14.  We recommend that the National Offender Management Service take account of "local" indicators of performance in assessing the efficacy of training; for example, the outcome of formal disciplinary procedures, the subjects of successful prison complaints to the Prisons and Probation Ombudsman, reports by the Chief Inspector of Prisons and the outcome of staff satisfaction surveys. Greater emphasis also needs to be placed on the recognising and rewarding the effectiveness of individual officers and the prison team in motivating prisoners to make full use of opportunities for education, work, skill-training, recreation and the development of life skills. (Paragraph 92)

15.  We believe the current content of basic training to be inadequate to equip new prison officers with the skills they require. We recommend that the Ministry of Justice extend basic training to include, at the very least, components on dealing with mentally ill prisoners and those coming off drink and drugs, and the legal framework applying to prisoners, particularly human rights and sentencing legislation. There is also a need for a specific component on 'people skills' both in terms of dealing with a community of prisoners and helping to motivate individual offenders to seize opportunities to aid their rehabilitation and reduce the likelihood of further offending after release. We recognise that additional resources are currently scarce but believe that greater investment in trainee prison officers as soon as practicable will have long-term benefits both for the Prison Service and the prisoners in their care. (Paragraph 93)

16.   We do not think that the training of prison officers in the adult estate should be on the basis of specialist training for a particular type of institution because of the limitations this may place on their career progression and their perceptions of their role.
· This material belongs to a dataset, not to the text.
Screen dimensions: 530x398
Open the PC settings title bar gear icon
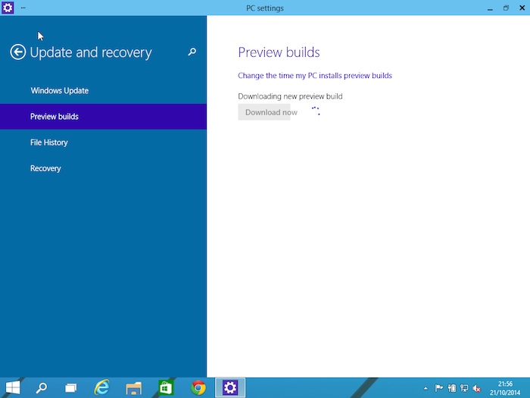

Instead, we recommend the introduction of mandatory training specific to the type of establishment in which the officer is employed during the probationary year. Failure to complete the training satisfactorily should lead to the termination of a prison officer's contract. (Paragraph 94)

17.  We recommend that mandatory training in advanced first aid be part of this new first year training for all prison officers working in the closed prison estate. (Paragraph 95)

18.  The limited number of juvenile establishments inevitably limits the opportunities for career progression for prison officers who specialise in working with children. This could be overcome by allowing officers access to training allowing them to transfer to an adult establishment if they are looking for promotion. We recommend therefore that to work with this highly vulnerable group officers receive dedicated training in child welfare. (Paragraph 101)

19.  Consideration of the relationship between juvenile detention and children's services is outside the scope of this inquiry but does require specific attention. (Paragraph 102)

20.  We believe that the Government's response to the comments of the Education and Skills Committee on initial training for prisons officers fails to reflect the reality on the ground, is over-optimistic and highly aspirational. We recommend the Government gives further consideration to the valuable recommendations of that committee's report. (Paragraph 104)

21.  We welcome the introduction of the National Vocation Qualification in Custodial Care for trainee prison officers. We are pleased to learn that it is open to officers who joined the Prison Service before September 2007. (Paragraph 107)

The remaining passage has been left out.